• _Assigned task_: Restate word for word only the lines from the one with "Viewport: 568px width, 500px" through the end of the records; no pictures belong in the copy.

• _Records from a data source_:
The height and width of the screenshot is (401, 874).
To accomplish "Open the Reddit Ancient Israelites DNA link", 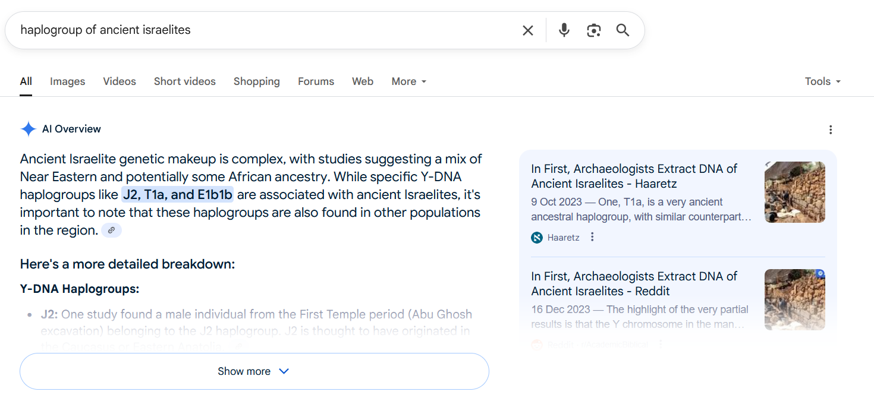I will click(634, 283).
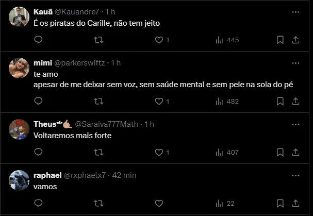Share mimi's tweet

(x=295, y=102)
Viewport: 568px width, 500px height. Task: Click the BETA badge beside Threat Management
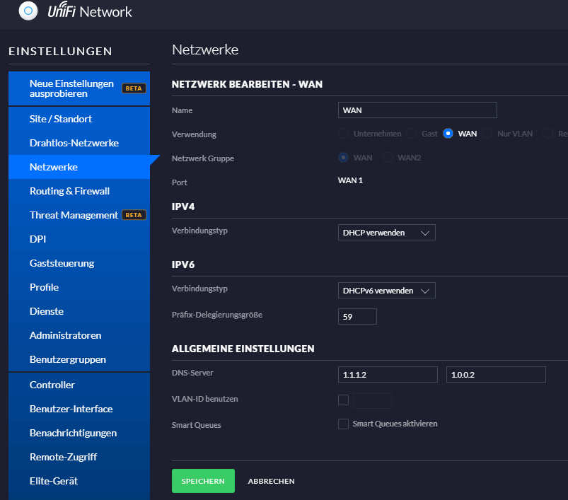[134, 215]
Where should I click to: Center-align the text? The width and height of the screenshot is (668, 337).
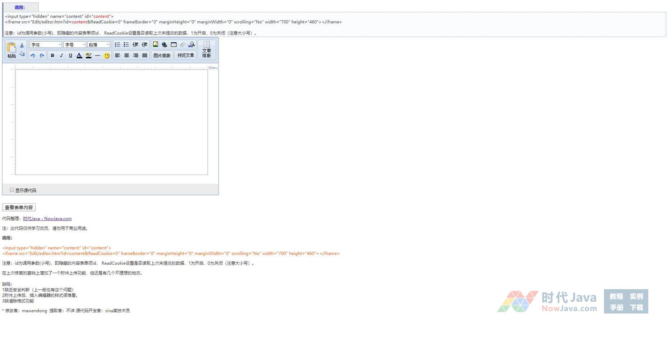pyautogui.click(x=127, y=55)
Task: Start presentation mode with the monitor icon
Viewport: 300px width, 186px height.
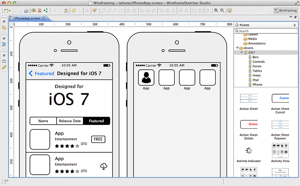Action: [x=230, y=11]
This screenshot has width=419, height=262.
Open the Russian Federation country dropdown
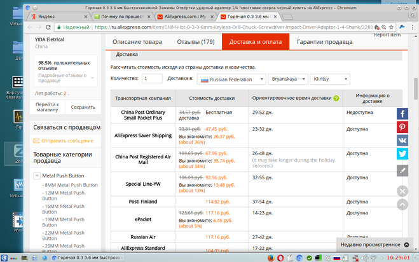[231, 79]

• _Response to the task_:
Viewport: 568px width, 500px height. Task: Click the BETA badge beside Threat Management
[134, 215]
Where should I click to: Center-align the text? The width and height of the screenshot is (668, 337).
pyautogui.click(x=127, y=55)
Task: Start presentation mode with the monitor icon
Viewport: 300px width, 186px height.
Action: [x=230, y=11]
This screenshot has width=419, height=262.
Open the Russian Federation country dropdown
[231, 79]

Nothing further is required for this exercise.